Da: Grazia Miccichè, infermiera in casa anziani

Negli ultimi anni abbiamo assistito ad un notevole cambiamento della professione infermieristica: sono aumentate le mansioni di documentazione in seguito alla digitalizzazione e si è aggiunto un notevole carico burocratico. Ci viene richiesto di essere efficienti, seguire procedure standard in modo da rispettare gli indici di qualità che ci permettono l’accesso ai finanziamenti (cosa importantissima) e l’atto tecnico ha la priorità.

© Unsplash

A seguito di questa nuova articolazione del “tempo di lavoro” è diminuito il tempo da dedicare alla persona malata: tempo che serve a umanizzare le cure, tempo necessario per ascoltare ed accogliere la paura, la rabbia, la sofferenza dell’altro e della famiglia, poiché questo tempo purtroppo non è convertibile in denaro e non rientra nei piani di cura.

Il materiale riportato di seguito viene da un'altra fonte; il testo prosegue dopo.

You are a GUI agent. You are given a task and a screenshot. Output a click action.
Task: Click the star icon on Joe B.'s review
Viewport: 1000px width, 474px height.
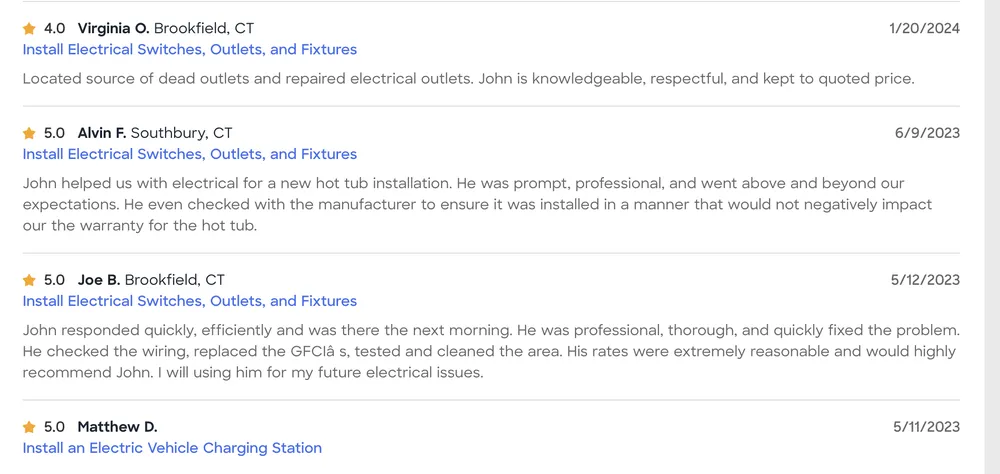tap(29, 280)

Il lavoro in ambito sociosanitario produce uno stress emotivo notevole, che deriva anche dalla difficoltà di conciliare il lavoro con la famiglia: turni spossanti, orari irregolari, continui cambi di pianificazione, senso di colpa nei confronti dei nostri affetti più cari. Sottoporsi continuamente a questi ritmi espone la nostra categoria con più facilità allo sviluppo del burnout. Tutto questo rende la professione molto faticosa e il tasso di abbandono è più elevato rispetto ad altri mestieri.

Il cambiamento generato dalla pandemia
Il nostro è sempre stato un lavoro difficile e spesso le carenze del sistema ci sono state buttate addosso, accusandoci d’incapacità e di poca professionalità: con la pandemia all’improvviso siamo diventati eroi.

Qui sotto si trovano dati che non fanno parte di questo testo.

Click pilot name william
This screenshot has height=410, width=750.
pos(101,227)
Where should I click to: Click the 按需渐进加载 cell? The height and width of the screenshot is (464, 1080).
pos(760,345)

In effetti le conseguenze della pandemia hanno amplificato maggiormente le tendenze che ho sopra descritto. Quest’ultimo anno, pur essendo una categoria abituata da sempre alla fatica e ad orari impossibili, abbiamo dovuto affrontare l’emergenza sanitaria e ci siamo dovuti reinventare per affrontare un nemico invisibile, che assieme alla vita dei pazienti mette a rischio anche quelle delle operatrici e degli operatori sanitari. Alla base c’è stata la paura di essere contagiati, la paura di contagiare: questo ci ha fatto perdere la distinzione fra essere al lavoro e essere a casa.La conseguenza di ciò che accade sul lavoro ha influenzato pesantemente la nostra vita personale e familiare con l’auto-isolamento: vicini -lontani.

Al lavoro i rapporti sia con i colleghi che con i pazienti sono cambiati radicalmente: vicini-lontani.

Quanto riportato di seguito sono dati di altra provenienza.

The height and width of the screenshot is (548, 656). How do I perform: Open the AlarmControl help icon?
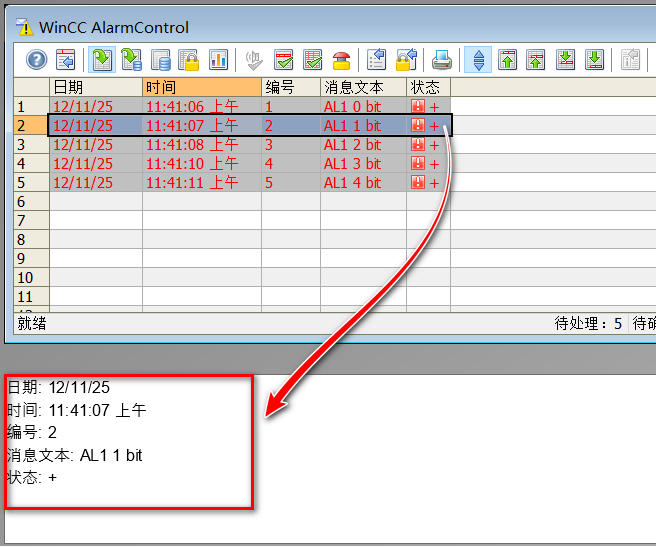(37, 60)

Riprendendo una parola sempre più diffusa, si è finito per avere la sensazione di essere in un LOOP -termine che indica un’azione ripetuta infinitamente, in cui tutti i giorni sono uguali.

Nel pieno della pandemia molte operatrici ed operatori sanitari hanno gestito un trauma incredibile: il doppio senso di colpa per non essere riusciti a far di più e a causa del dubbio di aver diffuso il contagio verso altri pazienti o verso i loro familiari. Infatti essi hanno visto morire molte persone ,hanno vissuto quotidianamente un senso profondo di frustrazione, inadeguatezza, impotenza e un intenso distress (stress negativo).

Prioritario tutelare la salute del personale
L’emergenza sanitaria, assieme allo stress emotivo causato delle condizioni di lavoro determinate dalla pandemia e dalle inefficienze del sistema, rischia di mettere a dura prova psicologicamente tutto il personale sociosanitario, che ha fatto sforzi eccezionali per superare questa crisi.

A mio avviso occorre prevedere un piano per evitare la sindrome del lavoratore bruciato. Ci vuole un vero supporto per affrontare crisi di depersonalizzazione e di distacco emotivo. Se il burnout non viene affrontato subito, esso rischia di portare ad inabilità lavorativa; e in alcuni casi porta alla volontà di dimettersi, cosa che a volte diventa l’unico modo per riappropriarsi della propria vita.